“Certainly. I’m glad I’ve got the money.” Madeline laughed. “What a strange thing to happen to me! I wonder what dad would say to that? Stewart, I’m afraid he’d say two thousand dollars is more than I’m worth. But tell me. That rebel chieftain did not demand money?”
“No. The money is for his men.”
“What did you say to him? I saw you whisper in his ear.”
Stewart dropped his head, averting her direct gaze.
“We were comrades before Juarez. One day I dragged him out of a ditch. I reminded him. Then I—I told him something I—I thought—”
“Stewart, I know from the way he looked at me that you spoke of me.”
Her companion did not offer a reply to this, and Madeline did not press the point.
“I heard Don Carlos’s name several times. That interests me. What have Don Carlos and his vaqueros to do with this?”
“That Greaser has all to do with it,” replied Stewart, grimly. “He burned his ranch and corrals to keep us from getting them. But he also did it to draw all the boys away from your home. They had a deep plot, all right. I left orders for some one to stay with you. But Al and Stillwell, who’re both hot-headed, rode off this morning. Then the guerrillas came down.”
“Well, what was the idea—the plot—as you call it?”
“To get you,” he said, bluntly.
“Me! Stewart, you do not mean my capture—whatever you call it— was anything more than mere accident?”
“I do mean that. But Stillwell and your brother think the guerrillas wanted money and arms, and they just happened to make off with you because you ran under a horse’s nose.”
“You do not incline to that point of view?”

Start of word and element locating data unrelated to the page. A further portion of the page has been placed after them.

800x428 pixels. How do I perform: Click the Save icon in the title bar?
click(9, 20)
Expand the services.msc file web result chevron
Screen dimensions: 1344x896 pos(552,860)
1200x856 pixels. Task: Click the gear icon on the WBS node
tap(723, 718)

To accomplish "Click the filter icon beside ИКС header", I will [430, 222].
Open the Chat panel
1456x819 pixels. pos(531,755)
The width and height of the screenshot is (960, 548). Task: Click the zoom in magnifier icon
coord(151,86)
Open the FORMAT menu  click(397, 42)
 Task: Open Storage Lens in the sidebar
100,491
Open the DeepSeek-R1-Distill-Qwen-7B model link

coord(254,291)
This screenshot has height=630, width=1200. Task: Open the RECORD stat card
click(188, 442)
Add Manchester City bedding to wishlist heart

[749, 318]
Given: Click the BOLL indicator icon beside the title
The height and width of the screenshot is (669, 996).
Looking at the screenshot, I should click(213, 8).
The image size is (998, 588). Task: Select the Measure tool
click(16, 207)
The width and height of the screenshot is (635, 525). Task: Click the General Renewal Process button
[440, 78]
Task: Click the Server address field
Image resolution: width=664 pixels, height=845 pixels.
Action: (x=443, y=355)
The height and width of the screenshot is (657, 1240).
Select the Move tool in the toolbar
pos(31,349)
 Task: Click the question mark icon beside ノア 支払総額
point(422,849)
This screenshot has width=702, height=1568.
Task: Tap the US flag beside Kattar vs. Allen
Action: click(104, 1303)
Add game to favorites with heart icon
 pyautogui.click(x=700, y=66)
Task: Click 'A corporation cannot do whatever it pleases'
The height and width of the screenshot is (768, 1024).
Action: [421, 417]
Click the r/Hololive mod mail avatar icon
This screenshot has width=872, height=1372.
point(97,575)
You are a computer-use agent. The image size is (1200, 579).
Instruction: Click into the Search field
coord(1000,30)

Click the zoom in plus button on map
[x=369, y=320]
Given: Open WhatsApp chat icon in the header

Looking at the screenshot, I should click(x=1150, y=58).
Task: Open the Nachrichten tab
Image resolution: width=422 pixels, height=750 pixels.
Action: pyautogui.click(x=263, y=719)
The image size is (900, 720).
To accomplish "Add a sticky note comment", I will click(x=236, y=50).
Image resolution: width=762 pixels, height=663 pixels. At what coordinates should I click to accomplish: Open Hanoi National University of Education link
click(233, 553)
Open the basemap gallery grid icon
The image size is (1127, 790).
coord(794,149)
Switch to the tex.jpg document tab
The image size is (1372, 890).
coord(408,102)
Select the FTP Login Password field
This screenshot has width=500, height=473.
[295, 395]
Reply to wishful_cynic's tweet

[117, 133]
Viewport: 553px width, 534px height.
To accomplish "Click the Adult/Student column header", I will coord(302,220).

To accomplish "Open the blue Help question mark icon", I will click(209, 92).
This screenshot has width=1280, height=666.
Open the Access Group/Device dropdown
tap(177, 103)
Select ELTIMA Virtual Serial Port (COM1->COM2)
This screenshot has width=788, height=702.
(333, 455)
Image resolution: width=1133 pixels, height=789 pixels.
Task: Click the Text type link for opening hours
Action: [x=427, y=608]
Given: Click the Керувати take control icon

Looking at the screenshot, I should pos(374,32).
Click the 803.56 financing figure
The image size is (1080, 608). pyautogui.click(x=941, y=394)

“I don’t. Neither does Nels nor Nick Steele. And we know Don Carlos and the Greasers. Look how the vaqueros chased Flo for you!”
“What do you think, then?”
“I’d rather not say.”
“But, Stewart, I would like to know. If it is about me, surely I ought to know,” protested Madeline. “What reason have Nels and Nick to suspect Don Carlos of plotting to abduct me?”
“I suppose they’ve no reason you’d take. Once I heard Nels say he’d seen the Greaser look at you, and if he ever saw him do it again he’d shoot him.”
“Why, Stewart, that is ridiculous. To shoot a man for looking at a woman! This is a civilized country.”
“Well, maybe it would be ridiculous in a civilized country. There’s some things about civilization I don’t care for.”
“What, for instance?”
“For one thing, I can’t stand for the way men let other men treat women.”
“But, Stewart, this is strange talk from you, who, that night I came—”
She broke off, sorry that she had spoken. His shame was not pleasant to see. Suddenly he lifted his head, and she felt scorched by flaming eyes.
“Suppose I was drunk. Suppose I had met some ordinary girl. Suppose I had really made her marry me. Don’t you think I would have stopped being a drunkard and have been good to her?”